Beth Ultis on Boise State University's Service-Learning Program
Boise State University's Service-Learning Program has recently taken on a unique educational project: they've partnered with nearby K-12 teachers to help bring the STEM disciplines (science, technology, engineering and mathematics) into elementary and high school classrooms. AmeriCorps worker Beth Ultis talked with Learn.org about the program's goals, methods and potential expansion.
Learn.org: What's your name, and what's your relationship to Boise State's service-learning program?
Beth Ultis: My name is Beth Ultis, and I'm a VISTA (Volunteers in Service to America - part of AmeriCorps) serving with the Boise State Service-Learning Program.
Learn.org How did the idea to partner Boise State STEM students and faculty with K-12 teachers come about?
BU: It was a combination of overlapping factors. One of the goals of the Boise State Service-Learning Program has been to promote service-learning in K-12 classrooms in the Boise area. In addition, the program received grant funds to promote service-learning in the STEM disciplines. On top of that, several of our Boise State STEM faculty had expressed an interest in working with K-12 teachers in the area. It seemed like a natural fit to put each of those elements together and assist with encouraging the use of service-learning methods in addition to building collaborative partnerships between Boise State STEM faculty and K-12 teachers.
Learn.org How far does this program reach? Is it just the Boise school district, or all of Idaho? And are there any plans for expansion?
BU: The program's still in the early building stages, so currently the majority of our participating K-12 teachers are located in the Boise area, near the university. We're working to expand these partnerships to include additional Ada and Canyon County K-12 schools in order to reach a wider and more diverse range of schools and programs.

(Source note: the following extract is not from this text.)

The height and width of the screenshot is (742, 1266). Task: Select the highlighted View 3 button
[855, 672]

Learn.org What might a sample K-12 STEM classroom activity look like?
BU: There are many sample activities in the STEM disciplines, but let's use biology as an example. Boise State biology students could help younger students learn about sagebrush ecosystems using a traveling 'sagebrush trunk' filled with touchable things. The young students could then talk about the items in the trunk, trying to guess where they might be found and what environment the plants might need to survive. This activity would allow the K-12 students to interact with scientific principles, formulate hypotheses and discuss sagebrush ecology in a way that's fun and engaging and piques their curiosity.

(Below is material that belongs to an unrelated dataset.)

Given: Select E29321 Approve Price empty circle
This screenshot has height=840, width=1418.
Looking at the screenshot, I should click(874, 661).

Learn.org At first thought, teaching kindergartners the principles of engineering seems like a Herculean task. Do you find, generally, that young children are receptive to the STEM disciplines?
BU: Many of our discussions with faculty have been about how to effectively engage young audiences in STEM-related presentations. Young students are definitely a different audience than college students, but we're working to develop curriculum resources that are interactive, engaging and fun. Children are typically eager to learn, provided that the material is relevant to their lives and is presented in a way that's fun and exciting. Whether the topic is engineering, chemistry or biology, our goal is to make the STEM disciplines come alive and show young students how STEM can relate to their everyday lives. If we can tap into the natural curiosity and enthusiasm that children have, we can definitely get them excited about STEM disciplines.

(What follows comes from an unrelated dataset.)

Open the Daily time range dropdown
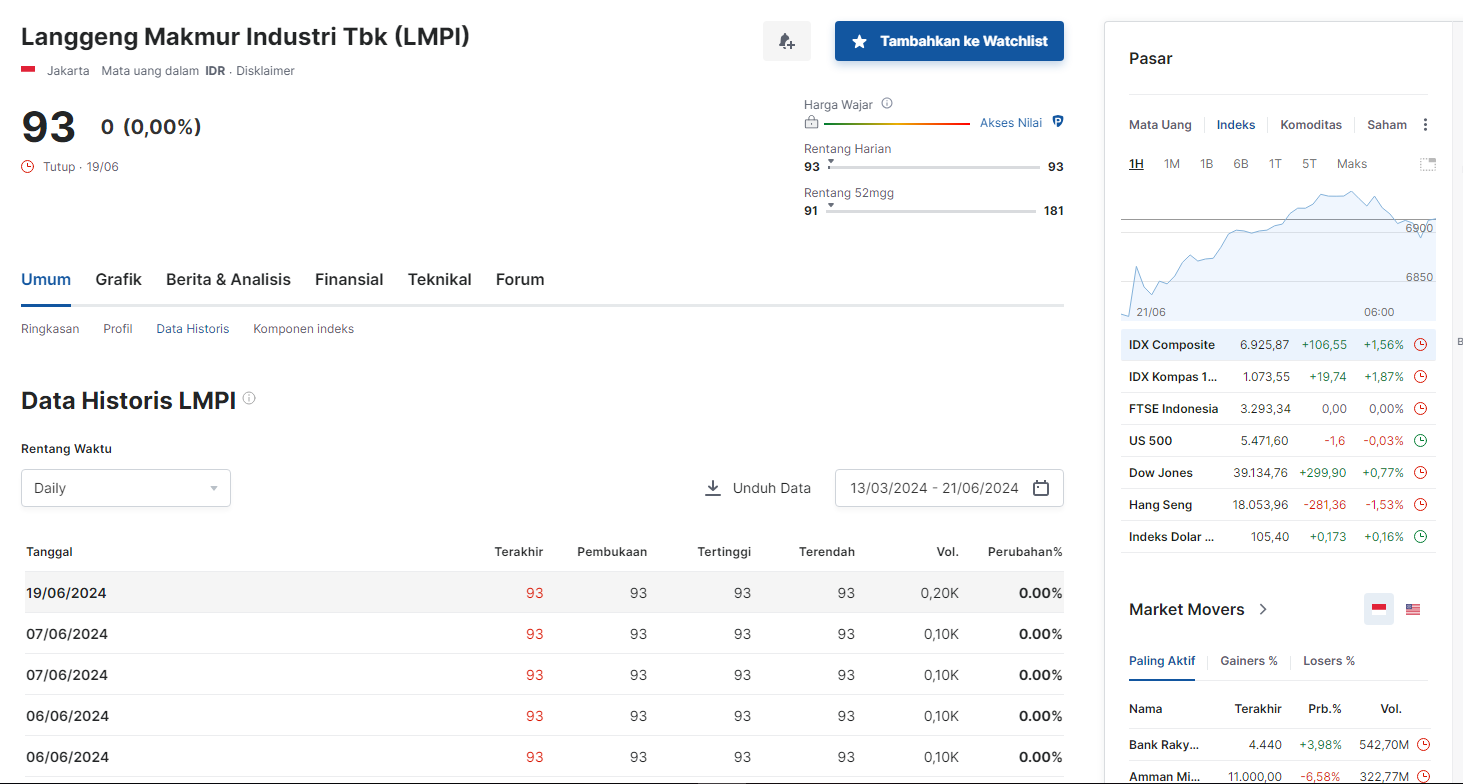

Learn.org Boise State supports K-12 teachers beyond classroom instruction, including a summer institute. What kind of things do you hope those teachers retain from your interaction?
BU: Our goal in the Service-Learning Program is to help our faculty (and K-12 teacher partners) learn new, innovative and engaging methods of teaching their students using service-learning. Our hope is that these teachers will gain a greater understanding of how their field, skills and teaching methods can be used to encourage students to be more engaged in their own learning and to support and improve the community that they live in.